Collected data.
──────────
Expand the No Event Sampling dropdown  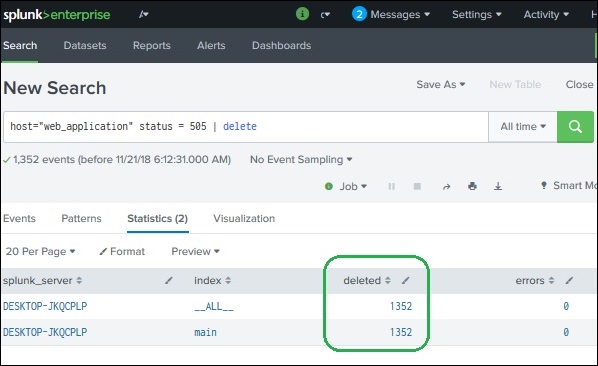point(301,159)
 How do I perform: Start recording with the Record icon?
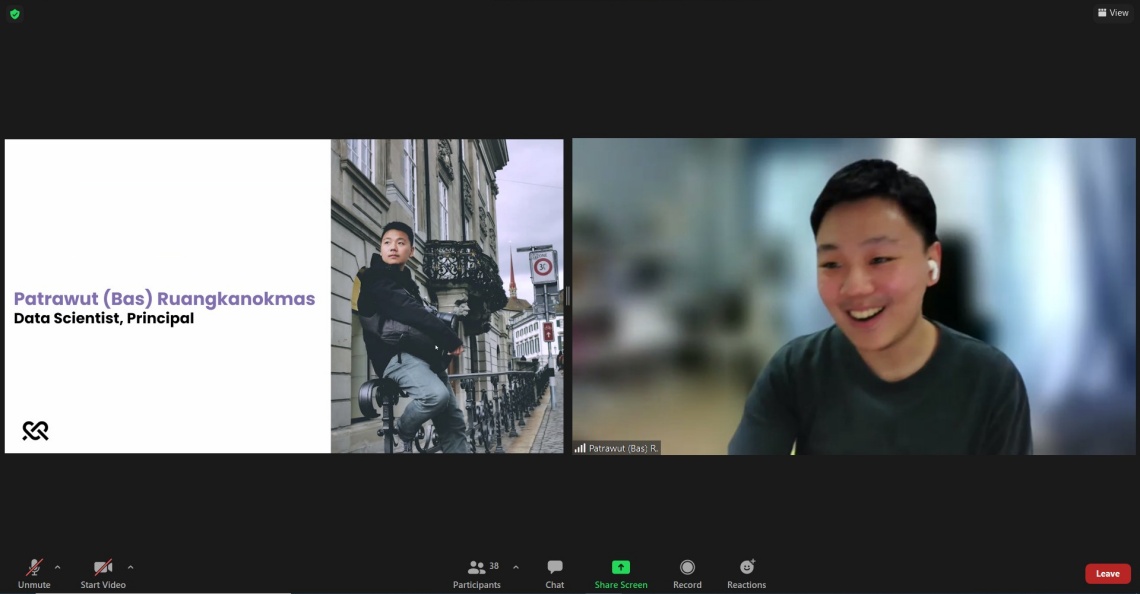(x=687, y=567)
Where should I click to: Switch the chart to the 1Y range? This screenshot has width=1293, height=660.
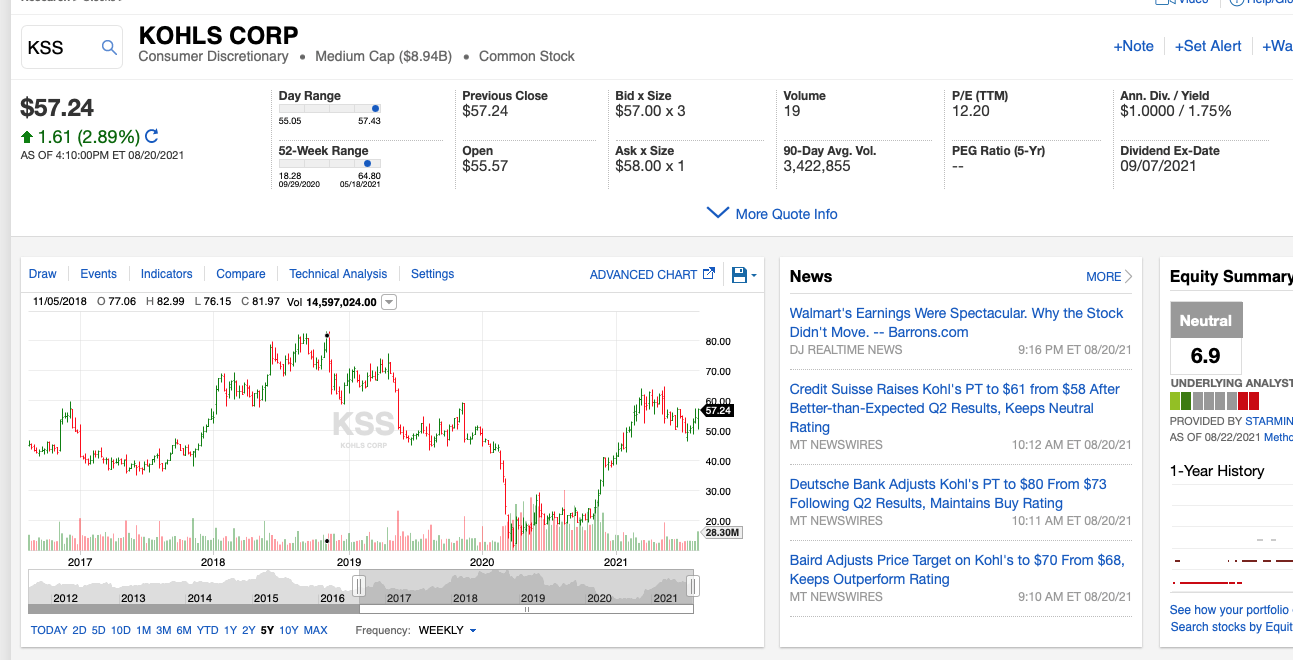(x=229, y=630)
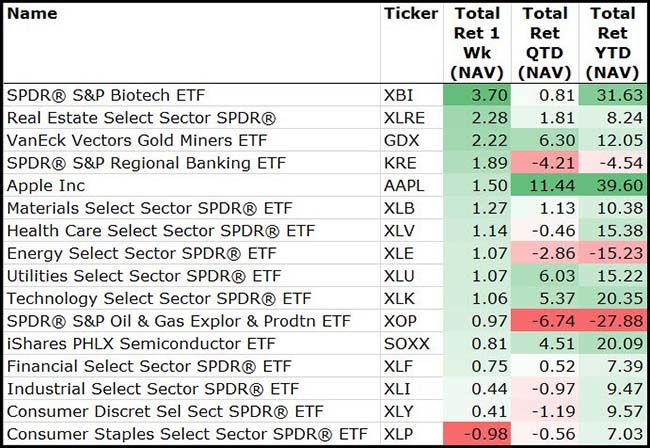Click the green 39.60 YTD value

coord(612,186)
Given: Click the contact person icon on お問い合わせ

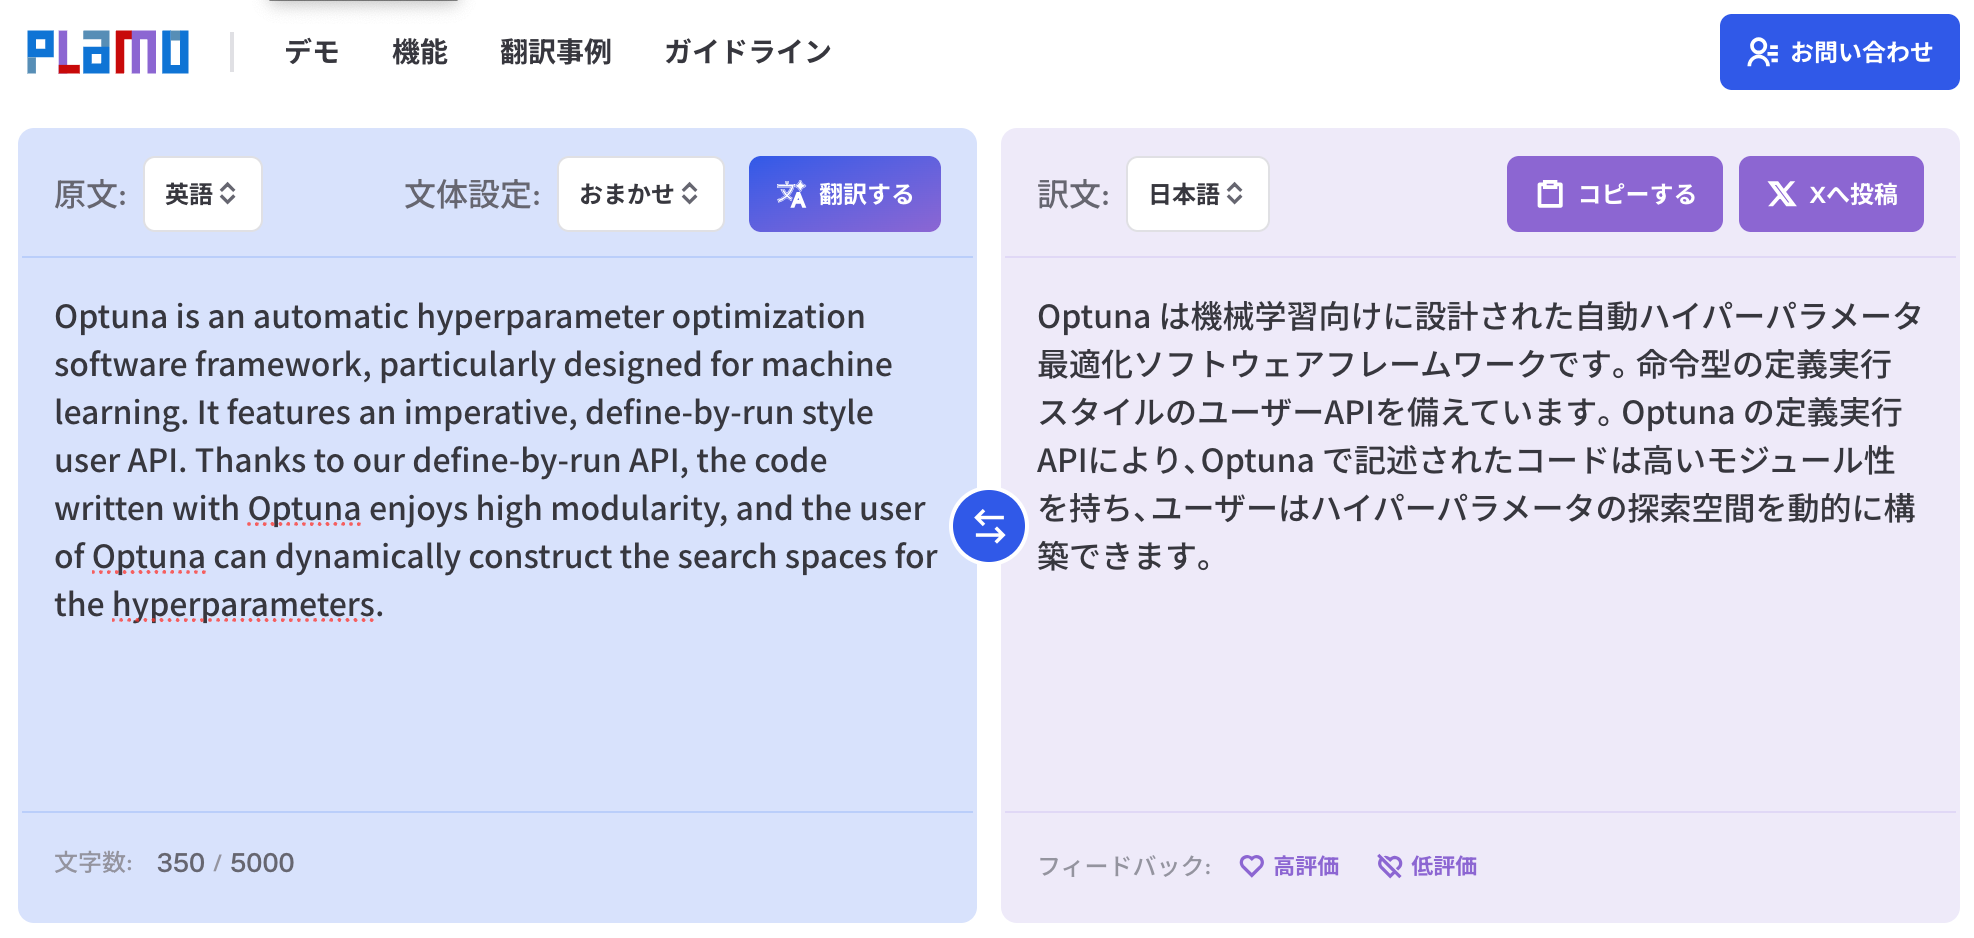Looking at the screenshot, I should (1761, 52).
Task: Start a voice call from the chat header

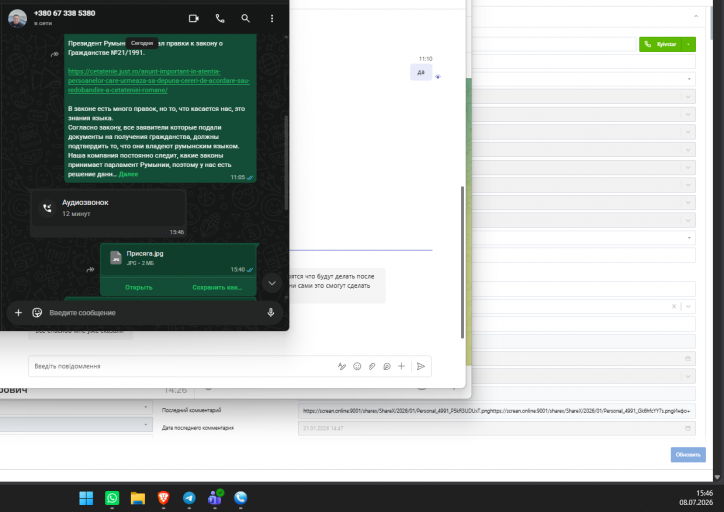Action: (x=220, y=18)
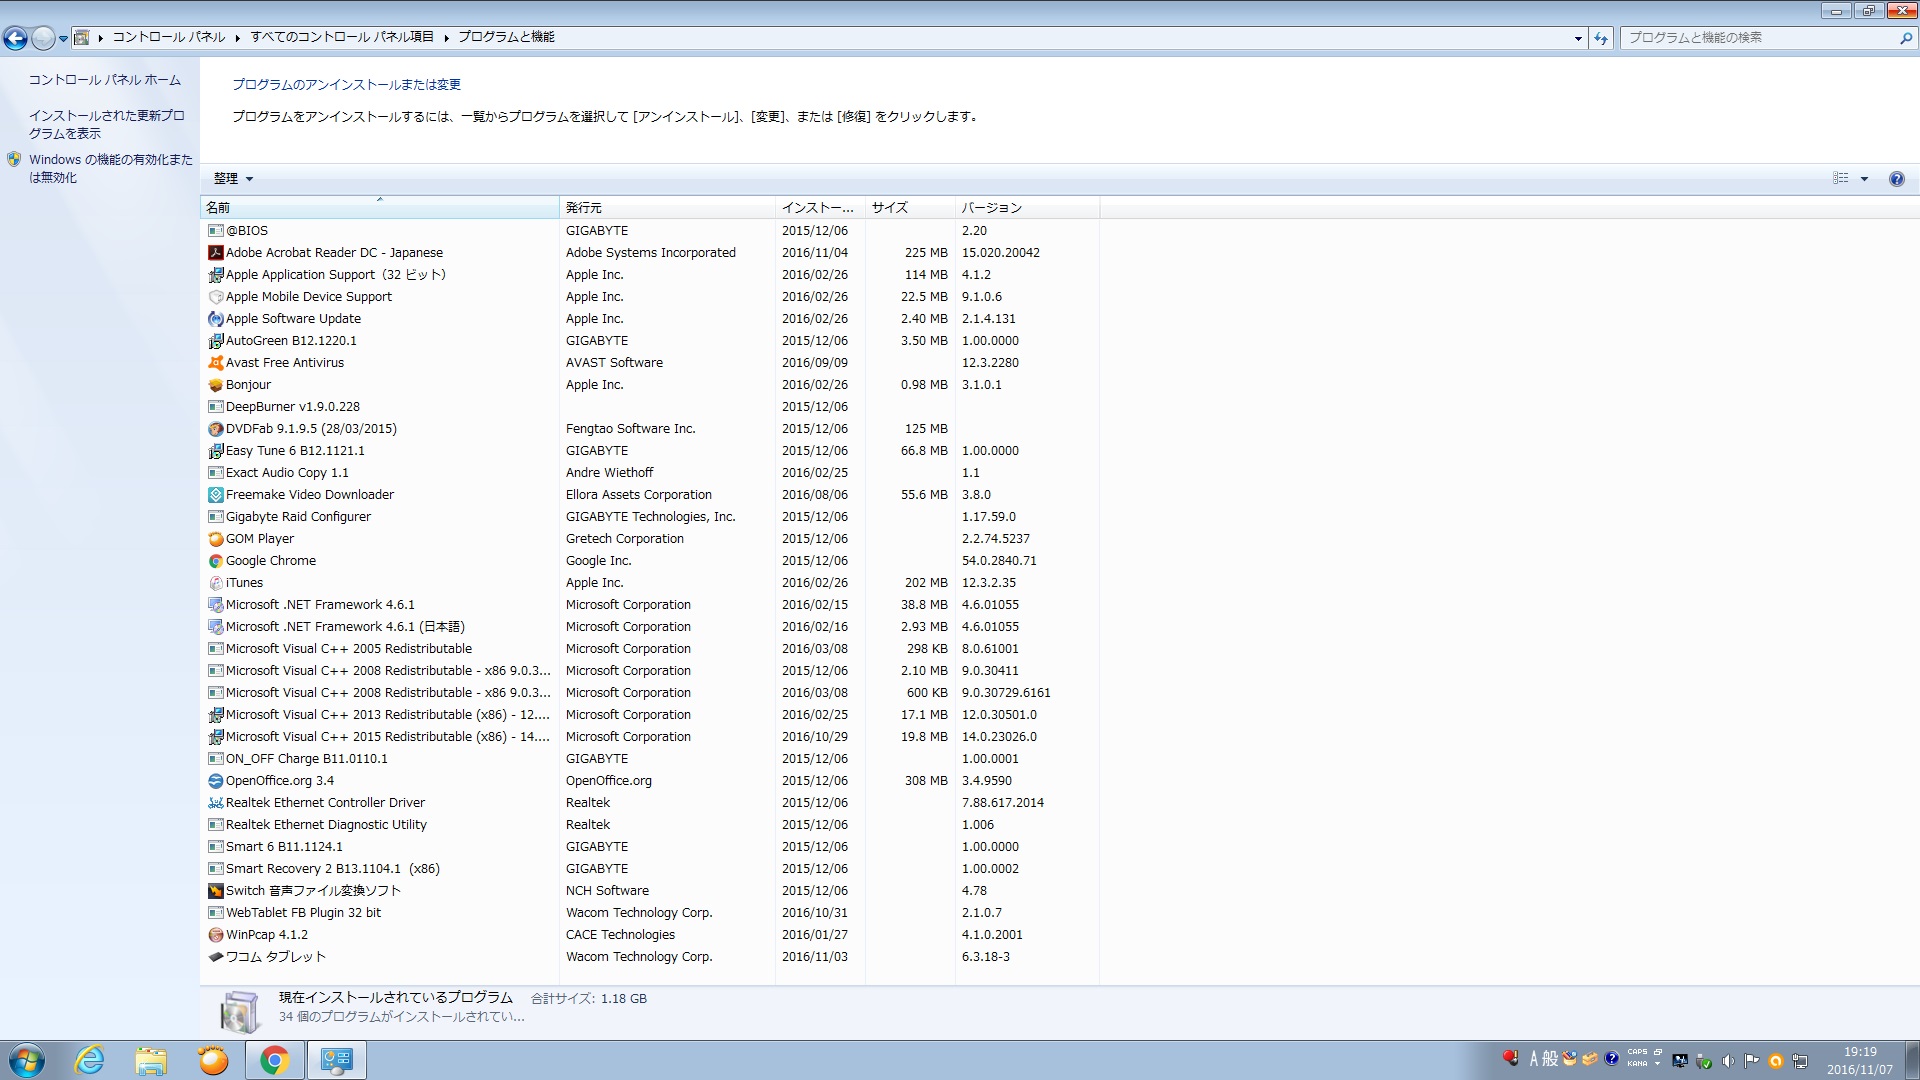The height and width of the screenshot is (1080, 1920).
Task: Open the help question mark icon
Action: click(x=1896, y=179)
──────────
What this task involves. Final stretch of the data: repeat exactly each line from the one containing "How do I perform: Start" through the last, and omit all pictures.

Exercise answer.
 How do I perform: Start recording with the Record icon?
(x=687, y=567)
Where should I click to: Switch the chart to the 1Y range? This screenshot has width=1293, height=660.
(x=229, y=630)
Click the green 39.60 YTD value

coord(612,186)
Given: Click the contact person icon on お問い合わせ

Looking at the screenshot, I should (1761, 52).
Task: Start a voice call from the chat header

Action: (x=220, y=18)
The height and width of the screenshot is (1080, 1920).
Task: Open the help question mark icon
Action: click(x=1896, y=179)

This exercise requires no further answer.